JPMorgan: ETF flows, futures and weak network activity suggest upgrades may not restore sustained Ether demand; fresh exchange inflows, ETF outflows and technicals signal downside risks

JPMorgan analysts say Bitcoin has recovered much faster than Ether after the Iran-driven selloff: spot Bitcoin ETFs have reclaimed about two-thirds of outflows versus roughly one-third for spot Ether ETFs, and CME futures show institutional Bitcoin exposure nearly restored while Ether remains well below prior levels. The bank argues Ethereum upgrades over the past three years haven’t produced meaningful network activity growth; lower Layer-1 fees have reduced token burns, contributing to faster net Ether supply growth.
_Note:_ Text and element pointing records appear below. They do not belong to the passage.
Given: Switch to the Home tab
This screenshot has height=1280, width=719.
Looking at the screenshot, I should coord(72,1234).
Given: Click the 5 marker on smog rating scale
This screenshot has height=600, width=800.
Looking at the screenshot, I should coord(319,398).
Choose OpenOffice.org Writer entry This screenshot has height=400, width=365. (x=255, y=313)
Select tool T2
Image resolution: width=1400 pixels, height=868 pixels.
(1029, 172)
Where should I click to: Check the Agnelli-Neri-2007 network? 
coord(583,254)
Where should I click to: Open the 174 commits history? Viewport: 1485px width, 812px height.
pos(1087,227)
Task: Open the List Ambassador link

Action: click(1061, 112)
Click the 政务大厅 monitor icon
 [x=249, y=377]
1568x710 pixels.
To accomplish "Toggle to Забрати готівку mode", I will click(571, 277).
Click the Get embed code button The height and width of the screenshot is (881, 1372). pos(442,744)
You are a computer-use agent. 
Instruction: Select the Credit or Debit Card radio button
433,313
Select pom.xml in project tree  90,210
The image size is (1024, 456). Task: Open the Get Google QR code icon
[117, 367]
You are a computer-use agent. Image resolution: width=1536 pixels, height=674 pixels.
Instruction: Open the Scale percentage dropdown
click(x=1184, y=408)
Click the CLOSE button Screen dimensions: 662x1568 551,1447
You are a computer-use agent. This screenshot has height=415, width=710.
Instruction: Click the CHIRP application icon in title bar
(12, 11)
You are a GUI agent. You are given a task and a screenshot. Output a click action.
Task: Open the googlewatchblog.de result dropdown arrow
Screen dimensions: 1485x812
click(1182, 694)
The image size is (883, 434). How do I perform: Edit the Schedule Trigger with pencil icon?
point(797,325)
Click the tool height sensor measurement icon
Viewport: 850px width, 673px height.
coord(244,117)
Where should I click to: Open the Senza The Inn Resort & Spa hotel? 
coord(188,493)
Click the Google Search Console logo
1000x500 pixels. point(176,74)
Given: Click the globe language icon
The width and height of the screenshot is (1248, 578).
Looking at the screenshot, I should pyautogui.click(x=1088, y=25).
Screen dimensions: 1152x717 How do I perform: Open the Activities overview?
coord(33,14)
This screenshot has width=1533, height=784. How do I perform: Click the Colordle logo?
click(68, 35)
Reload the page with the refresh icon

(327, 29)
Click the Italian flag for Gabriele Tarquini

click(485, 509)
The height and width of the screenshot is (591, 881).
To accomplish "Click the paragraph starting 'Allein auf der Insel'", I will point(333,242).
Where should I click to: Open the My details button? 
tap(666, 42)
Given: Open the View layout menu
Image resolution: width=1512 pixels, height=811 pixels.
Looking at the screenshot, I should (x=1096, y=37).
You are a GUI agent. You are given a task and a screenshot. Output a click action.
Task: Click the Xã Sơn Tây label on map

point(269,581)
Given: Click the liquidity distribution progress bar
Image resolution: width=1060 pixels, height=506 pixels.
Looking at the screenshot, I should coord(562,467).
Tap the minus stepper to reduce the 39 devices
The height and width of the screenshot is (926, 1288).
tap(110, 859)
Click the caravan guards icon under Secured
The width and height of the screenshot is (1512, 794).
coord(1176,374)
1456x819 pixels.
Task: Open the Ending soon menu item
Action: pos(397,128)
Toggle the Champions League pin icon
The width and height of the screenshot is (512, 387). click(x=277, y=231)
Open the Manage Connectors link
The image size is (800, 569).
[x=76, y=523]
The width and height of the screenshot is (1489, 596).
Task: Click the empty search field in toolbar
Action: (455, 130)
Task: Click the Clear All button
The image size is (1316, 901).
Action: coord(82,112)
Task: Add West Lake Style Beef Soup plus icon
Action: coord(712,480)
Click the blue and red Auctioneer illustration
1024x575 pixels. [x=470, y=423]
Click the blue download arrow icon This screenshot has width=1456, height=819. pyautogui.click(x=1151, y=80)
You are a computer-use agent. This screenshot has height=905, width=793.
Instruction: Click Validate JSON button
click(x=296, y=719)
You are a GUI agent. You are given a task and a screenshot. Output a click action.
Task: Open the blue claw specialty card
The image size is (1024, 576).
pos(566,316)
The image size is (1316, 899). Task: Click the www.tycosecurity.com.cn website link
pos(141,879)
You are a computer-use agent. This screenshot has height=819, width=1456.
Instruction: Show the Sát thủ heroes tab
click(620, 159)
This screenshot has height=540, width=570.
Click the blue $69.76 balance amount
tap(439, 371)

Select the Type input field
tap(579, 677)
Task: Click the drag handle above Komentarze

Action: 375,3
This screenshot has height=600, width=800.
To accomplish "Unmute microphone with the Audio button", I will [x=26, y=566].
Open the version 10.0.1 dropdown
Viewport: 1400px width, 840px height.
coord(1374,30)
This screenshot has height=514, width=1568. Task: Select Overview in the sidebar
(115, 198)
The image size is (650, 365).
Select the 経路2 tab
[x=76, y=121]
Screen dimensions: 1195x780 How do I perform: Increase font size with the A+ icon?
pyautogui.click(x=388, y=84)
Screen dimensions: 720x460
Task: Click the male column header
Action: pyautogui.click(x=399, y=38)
JPMorgan also noted weaker DeFi activity, thinner market depth and repeated hacks, and questioned whether upcoming upgrades (Glamsterdam and Hegota) will be enough to revive sustained Ether demand.
AI Analysis
JPMorgan cites concrete market-flow and on-chain facts from the summary: ETF recovery ratios (≈2/3 BTC vs ≈1/3 ETH), CME futures positioning (BTC near prior institutional exposure; ETH well below), lack of meaningful network activity growth after upgrades, lower L1 fees reducing token burns (faster net supply growth), weaker DeFi activity, thinner market depth and repeated hacks; the bank questions whether upcoming upgrades will revive demand.